Res publica   09.12.10  

Sfruttare la forza della politica per uscire dalla crisi finanziaria. Bonino rilancia la federazione leggera europea.
Come darle torto.

Per uscire davvero da questa crisi, per stabilizzare davvero l'euro, l'Europa deve dunque affrettarsi a convincere i mercati e il resto del mondo che la sua unità politica non può essere messa in discussione. E l'unico modo per farlo è muoversi subito per renderla più credibile, approfondendola.

Come? Per esempio creando un bilancio federale al servizio di vere funzioni di governo, che finanzi la fornitura di beni pubblici importanti, come la difesa, la diplomazia, i grandi programmi di ricerca scientifica, le reti infrastrutturali trans-europee, la sicurezza dei traffici commerciali e delle persone sul modello della home security americana.

Non stiamo parlando del mostro che turba i sonni degli euroscettici britannici - il Superstato europeo. Al contrario stiamo parlando di una Federazione leggera, che assorba non più del 5% del pil europeo per assolvere alle funzioni di governo cui abbiamo accennato - contro il 20% circa del pil che va al bilancio federale statunitense e contro l'I% dell'attuale bilancio comunitario che serve solo a distribuire sussidi a destra e a manca.

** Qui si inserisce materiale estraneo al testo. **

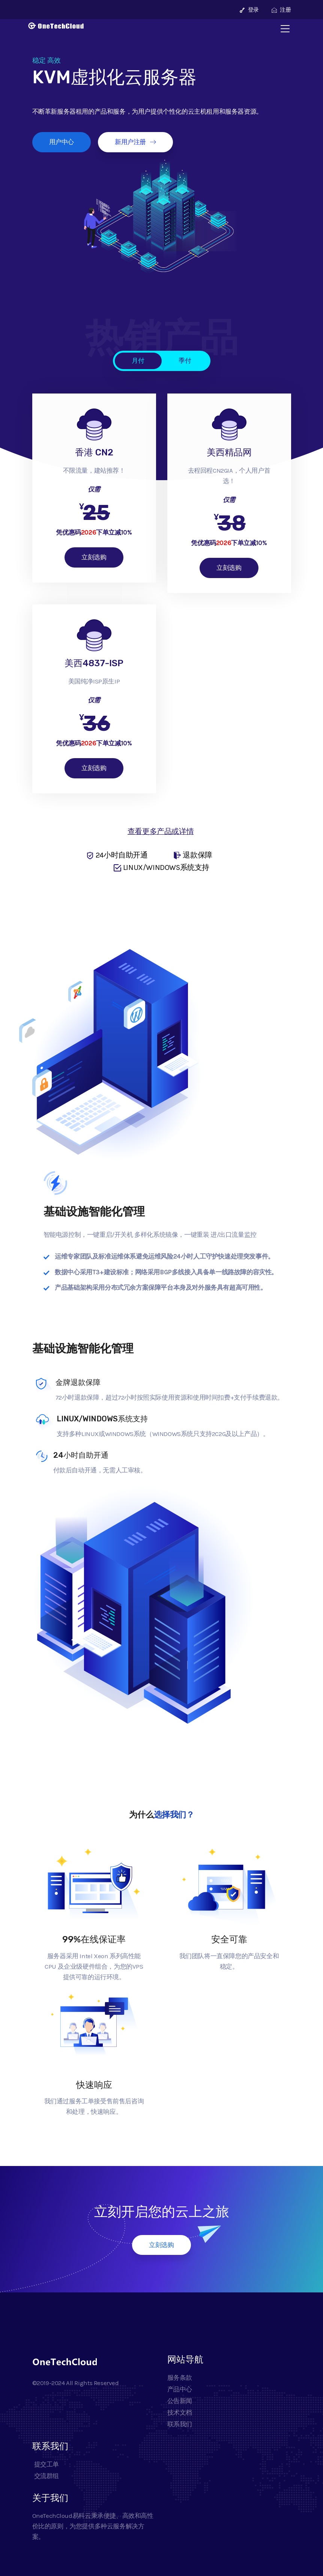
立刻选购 (93, 557)
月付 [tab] (138, 360)
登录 (249, 9)
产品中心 (179, 2389)
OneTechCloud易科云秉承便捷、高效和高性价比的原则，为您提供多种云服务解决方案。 (92, 2526)
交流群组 (45, 2476)
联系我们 (179, 2424)
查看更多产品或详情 (161, 831)
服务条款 (179, 2377)
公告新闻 (179, 2401)
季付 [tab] (185, 360)
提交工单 (45, 2464)
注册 (281, 9)
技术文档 (179, 2412)
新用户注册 (135, 142)
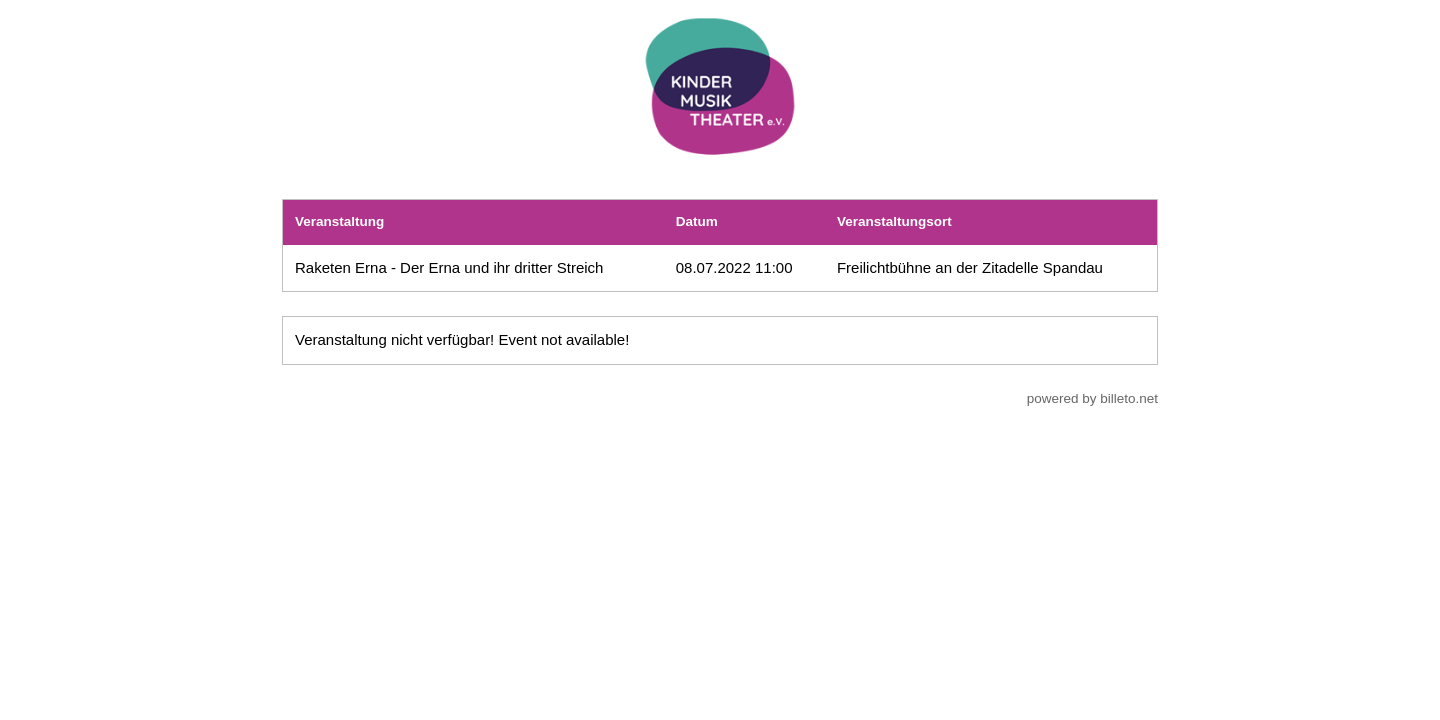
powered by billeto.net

Incidentalmente, il 5% del pil europeo corrisponde a circa 650 miliardi di euro, più o meno l'ordine di grandezza dell'attuale fondo di stabilizzazione.

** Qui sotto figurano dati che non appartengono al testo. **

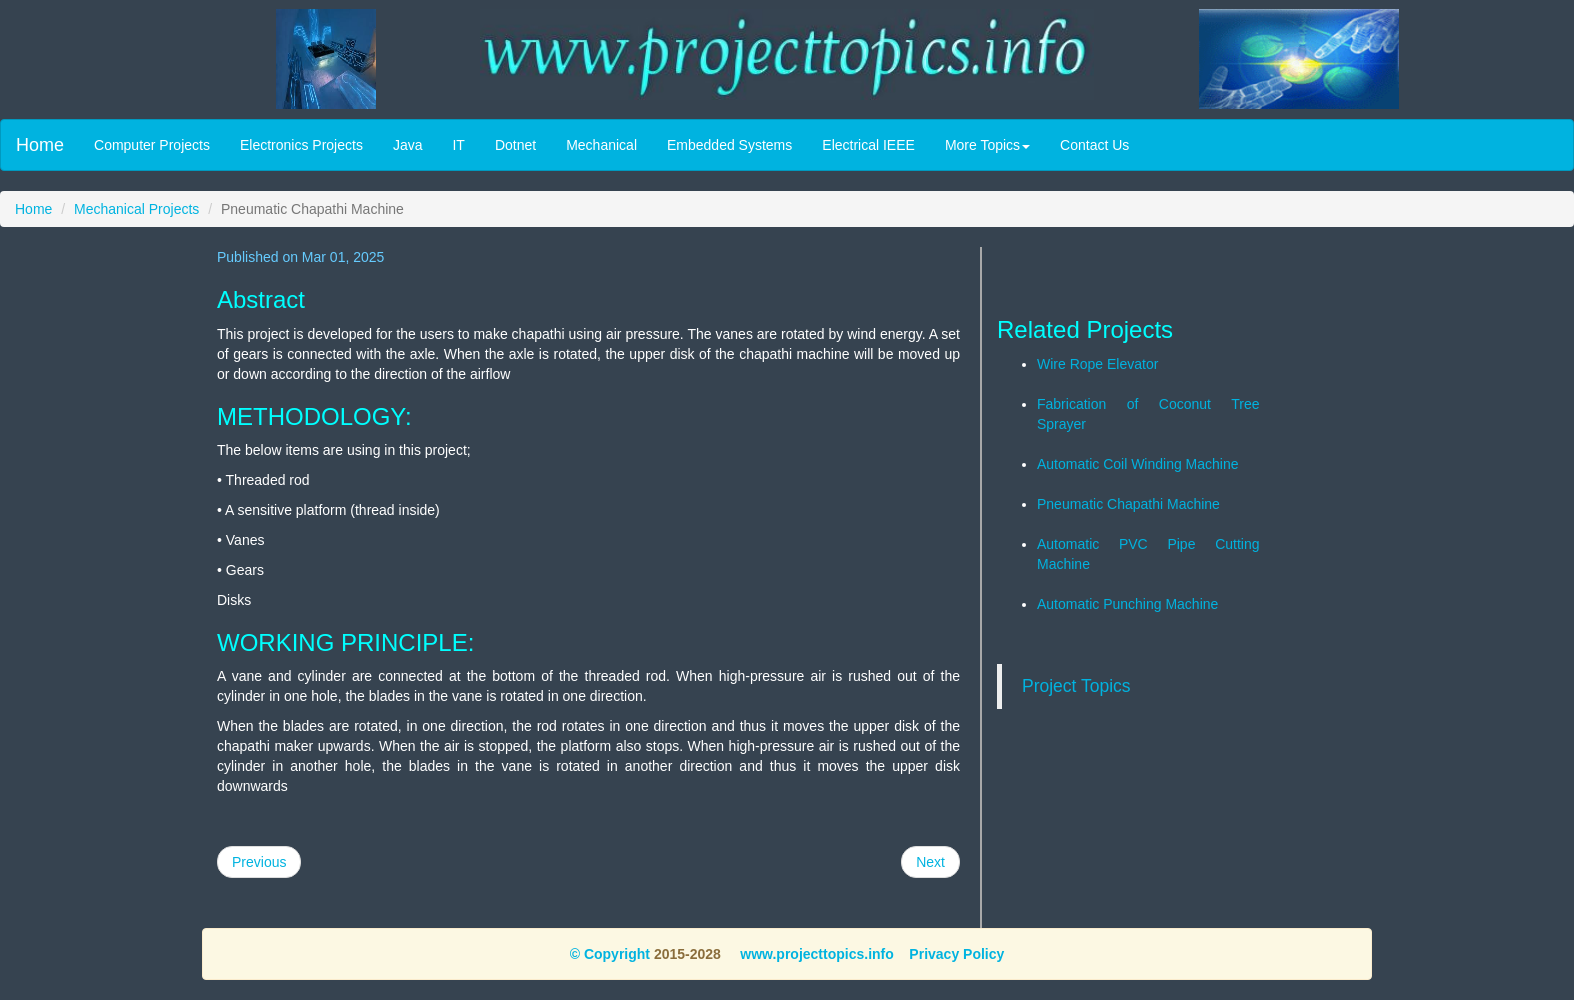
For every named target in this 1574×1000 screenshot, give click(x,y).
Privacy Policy (956, 954)
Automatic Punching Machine (1127, 604)
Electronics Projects (301, 145)
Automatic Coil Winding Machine (1138, 464)
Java (408, 145)
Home (40, 145)
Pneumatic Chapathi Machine (1128, 504)
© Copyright (610, 954)
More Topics (987, 145)
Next (930, 862)
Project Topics (1076, 686)
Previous (259, 862)
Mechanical (601, 145)
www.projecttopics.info (814, 954)
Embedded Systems (729, 145)
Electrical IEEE (868, 145)
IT (458, 145)
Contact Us (1094, 145)
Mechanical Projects (136, 209)
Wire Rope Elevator (1097, 364)
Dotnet (515, 145)
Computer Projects (152, 145)
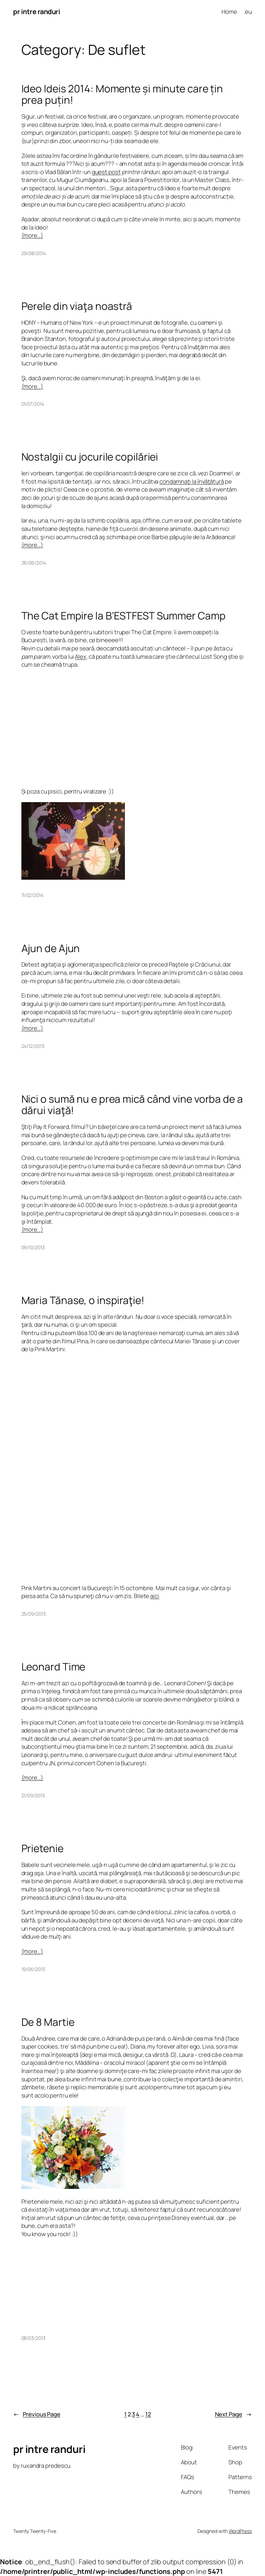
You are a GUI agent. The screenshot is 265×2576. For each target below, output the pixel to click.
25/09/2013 (33, 1613)
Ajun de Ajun (50, 948)
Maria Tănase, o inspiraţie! (82, 1300)
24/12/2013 (33, 1046)
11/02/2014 (32, 895)
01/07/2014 (32, 404)
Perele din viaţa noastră (76, 306)
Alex (80, 656)
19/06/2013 (33, 1969)
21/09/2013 (33, 1795)
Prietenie (42, 1848)
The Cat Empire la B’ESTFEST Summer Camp (123, 615)
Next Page (233, 2414)
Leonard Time (53, 1666)
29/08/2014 (33, 253)
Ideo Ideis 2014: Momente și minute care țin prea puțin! (122, 94)
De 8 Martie (48, 2022)
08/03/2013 (33, 2338)
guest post (106, 172)
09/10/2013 (33, 1247)
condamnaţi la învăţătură (191, 481)
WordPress (240, 2531)
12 (148, 2414)
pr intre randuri (36, 11)
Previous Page (36, 2414)
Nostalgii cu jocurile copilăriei (89, 456)
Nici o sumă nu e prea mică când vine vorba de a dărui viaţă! (132, 1104)
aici (154, 1596)
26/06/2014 (33, 562)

Lo sforzo di immaginazione richiesto agli europei per creare una Federazione leggera è quello del federalismo di Spinelli, Monnet e Adenauer adattato al XXI Secolo, un approccio che prenda semplicemente atto della realtà: che gli eserciti nazionali in Europa non hanno più alcun senso, visto che nessuno minaccia alcuna integrità territoriale; che certa scienza ha bisogno di una scala che nessuno Stato nazionale europeo può più assicurare; che le reti infrastrutturali esistono già a supporto del mercato interno ma le finanziamo male, a pezzi e bocconi, ciascuno per conto suo; che l'unione doganale è già una competenza esclusiva dell'Unione di oggi ed è ridicolo affidarla a 27 diverse organizzazioni nazionali distinte e separate.

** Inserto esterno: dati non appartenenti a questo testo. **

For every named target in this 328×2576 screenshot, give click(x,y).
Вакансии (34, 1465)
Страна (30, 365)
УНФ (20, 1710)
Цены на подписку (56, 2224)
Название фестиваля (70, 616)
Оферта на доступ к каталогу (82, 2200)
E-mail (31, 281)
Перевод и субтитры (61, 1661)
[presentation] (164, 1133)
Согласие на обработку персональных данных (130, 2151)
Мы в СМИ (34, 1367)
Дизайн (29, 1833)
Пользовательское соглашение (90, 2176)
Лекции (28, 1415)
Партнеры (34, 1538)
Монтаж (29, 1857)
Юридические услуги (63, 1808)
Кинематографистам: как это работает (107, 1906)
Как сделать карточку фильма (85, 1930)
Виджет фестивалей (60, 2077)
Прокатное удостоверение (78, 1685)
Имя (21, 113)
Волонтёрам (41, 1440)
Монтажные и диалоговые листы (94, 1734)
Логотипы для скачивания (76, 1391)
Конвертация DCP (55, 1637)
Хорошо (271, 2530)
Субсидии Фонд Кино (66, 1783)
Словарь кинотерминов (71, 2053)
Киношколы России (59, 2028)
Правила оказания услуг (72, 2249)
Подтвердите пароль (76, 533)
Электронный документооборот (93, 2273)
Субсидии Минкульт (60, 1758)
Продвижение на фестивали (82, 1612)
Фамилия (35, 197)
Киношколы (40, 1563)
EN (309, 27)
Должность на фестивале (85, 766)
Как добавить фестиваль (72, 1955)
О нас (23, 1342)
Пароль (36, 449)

Un federazione, dunque, ma una Federazione leggera. Se avessimo il coraggio di farla ora, subito, i mercati e il mondo avrebbero non solo il segnale chiaro e forte che la nostra unità politica non è in discussione, ma saprebbero anche che abbiamo finalmente un bilancio federale di dimensioni sufficienti a rendere la stabilizzazione macroeconomica dell'Europa una faccenda d`ordinaria amministrazione.